By way of illustration, and to make perfectly clear that the 14a-8(i)(9) exclusion will not be available for the type of proxy access "competing proposal" which was the subject of the original controversy, the staff provides the following examples:

  • Company seeks shareholder approval of a merger, and a shareholder proposals asks shareholders to vote against the merger: Direct conflict and excludable
  • Shareholder proposal seeking separation of the CEO and Chair positions, and a company proposal seeking approval of a bylaw provision requiring the CEO to be the Chair at all times: Direct conflict and excludable
  • Shareholder proposal to permit a shareholder or group of shareholders holding at least 3% of the company’s outstanding stock for at least 3 years to nominate up to 20% of the directors, and management proposal allowing shareholders holding at least 5% of the company’s stock for at least 5 years to nominate up to 10% of the directors: Not a direct conflict and not excludable under 14a-8(i)(9)
  • Company proposal to approve an incentive plan giving the compensation committee the discretion to set the vesting provision for equity awards, and a shareholder proposal asking the compensation committee to implement a policy imposing a minimum four-year annual vesting of all equity awards: Not a direct conflict and not excludable under 14a-8(i)(9)

The staff concedes that the result of this interpretation may be that differing proposals are both approved by shareholders, putting company management in the position of considering the effects of both. There also may be some potential for confusion of the shareholders if such proposals are both presented. This, according to the staff, is not what the rule was intended to address. As a result, company boards will be left to sort that out. The staff also acknowledged that this articulation of the exclusion imposes a higher burden for companies seeking to exclude a proposal, but stated that the new standard was most consistent with the history of the rule.

Application of Rule 14a-8(i)(7) after Trinity Wall Street

Staff Legal Bulletin 14H also addresses the recent Third Circuit Court of Appeals decision in the case of Trinity Wall Street v. Wal-Mart Stores, Inc., 792 F.3d 323 (3d Cir. 2015). In that case, the Third Circuit reversed a lower court ruling that a shareholder proposal could not be excluded by Wal-Mart under the "ordinary business" exclusion because it related to a significant policy issue – here the overall issue of gun safety – which is a long-standing exception to the "ordinary business" exclusion.

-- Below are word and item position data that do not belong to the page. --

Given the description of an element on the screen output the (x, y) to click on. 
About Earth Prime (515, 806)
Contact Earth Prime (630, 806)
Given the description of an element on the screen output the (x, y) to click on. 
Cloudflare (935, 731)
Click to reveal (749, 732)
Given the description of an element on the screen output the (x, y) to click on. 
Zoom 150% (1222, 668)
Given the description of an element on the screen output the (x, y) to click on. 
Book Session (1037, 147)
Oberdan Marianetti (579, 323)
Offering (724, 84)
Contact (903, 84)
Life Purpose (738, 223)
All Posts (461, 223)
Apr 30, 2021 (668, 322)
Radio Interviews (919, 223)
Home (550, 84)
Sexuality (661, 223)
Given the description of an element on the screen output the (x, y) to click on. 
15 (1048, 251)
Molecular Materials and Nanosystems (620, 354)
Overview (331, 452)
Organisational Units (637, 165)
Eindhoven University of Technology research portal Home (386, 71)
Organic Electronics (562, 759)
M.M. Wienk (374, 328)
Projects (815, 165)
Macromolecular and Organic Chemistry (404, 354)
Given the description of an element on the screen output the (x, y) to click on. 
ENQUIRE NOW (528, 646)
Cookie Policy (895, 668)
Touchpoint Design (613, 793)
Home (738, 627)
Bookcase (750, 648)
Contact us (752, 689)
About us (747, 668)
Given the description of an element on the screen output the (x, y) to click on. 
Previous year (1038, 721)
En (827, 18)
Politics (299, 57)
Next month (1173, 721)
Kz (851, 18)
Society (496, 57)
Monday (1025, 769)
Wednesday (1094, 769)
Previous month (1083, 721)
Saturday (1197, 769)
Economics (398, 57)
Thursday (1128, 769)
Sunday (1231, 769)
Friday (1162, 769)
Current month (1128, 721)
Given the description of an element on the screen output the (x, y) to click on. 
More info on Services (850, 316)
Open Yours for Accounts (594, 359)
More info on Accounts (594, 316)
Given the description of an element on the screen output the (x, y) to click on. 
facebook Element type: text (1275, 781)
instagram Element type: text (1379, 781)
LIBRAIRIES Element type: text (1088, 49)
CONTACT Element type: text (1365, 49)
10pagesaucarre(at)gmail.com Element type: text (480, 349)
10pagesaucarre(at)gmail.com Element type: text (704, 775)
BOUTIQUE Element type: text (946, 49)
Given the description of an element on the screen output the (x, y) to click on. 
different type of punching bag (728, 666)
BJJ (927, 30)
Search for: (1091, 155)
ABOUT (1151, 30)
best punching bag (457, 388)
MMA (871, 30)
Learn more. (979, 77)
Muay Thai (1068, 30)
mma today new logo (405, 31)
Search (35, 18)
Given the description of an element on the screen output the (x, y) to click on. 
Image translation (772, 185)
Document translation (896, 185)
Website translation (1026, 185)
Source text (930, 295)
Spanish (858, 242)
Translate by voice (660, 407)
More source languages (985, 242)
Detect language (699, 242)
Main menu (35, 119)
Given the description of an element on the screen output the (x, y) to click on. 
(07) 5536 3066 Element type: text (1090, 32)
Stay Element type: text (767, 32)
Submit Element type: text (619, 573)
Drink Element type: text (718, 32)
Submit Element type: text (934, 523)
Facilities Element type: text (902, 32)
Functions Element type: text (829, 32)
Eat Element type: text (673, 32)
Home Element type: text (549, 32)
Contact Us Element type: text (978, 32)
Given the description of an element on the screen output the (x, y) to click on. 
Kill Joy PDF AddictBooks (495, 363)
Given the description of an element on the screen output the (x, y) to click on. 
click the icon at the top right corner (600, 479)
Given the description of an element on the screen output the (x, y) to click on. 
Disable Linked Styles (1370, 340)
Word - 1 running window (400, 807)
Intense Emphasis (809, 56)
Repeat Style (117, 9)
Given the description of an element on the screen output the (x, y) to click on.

The Third Circuit reversed, holding that Wal-Mart could exclude Trinity’s proposal calling for greater board oversight of Wal-Mart firearm sales, because even if gun safety was an issue of broad social significance, it did not "transcend" the company’s ordinary business. The majority concluded there was a two-part test to the application of the ordinary business rule: first, establish a significant policy issue is raised by the proposal, and second, establish that it transcends the company’s ordinary business by being "divorced from how a company approaches the nitty-gritty of its core business." The concurring judge analyzed the issue using the staff’s traditional approach.

The staff used the opportunity provided by the SLB 14H to announce that it will not analyze the significant policy exception to the ordinary business exclusion using the majority’s two-part analysis because of concerns that this would unduly limit the exception. Instead, the staff stated that proposals focused on a significant policy issue would not be excludable as ordinary business regardless of whether they related to the "nitty gritty" of an issuer’s core business.